TASK MATERIAL: Begin

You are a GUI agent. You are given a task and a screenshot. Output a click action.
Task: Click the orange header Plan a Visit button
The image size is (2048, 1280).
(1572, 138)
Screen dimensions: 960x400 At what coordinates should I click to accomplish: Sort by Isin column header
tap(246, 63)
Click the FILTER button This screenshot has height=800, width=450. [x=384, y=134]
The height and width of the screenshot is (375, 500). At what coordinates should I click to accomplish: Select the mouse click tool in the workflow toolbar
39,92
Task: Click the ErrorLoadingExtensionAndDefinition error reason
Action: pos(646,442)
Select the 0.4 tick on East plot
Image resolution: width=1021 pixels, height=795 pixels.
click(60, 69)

TASK MATERIAL: End

AIM OF THE TASK
Figure out how many lines of the material include "button", then reply with the count alone.

TASK OUTPUT
2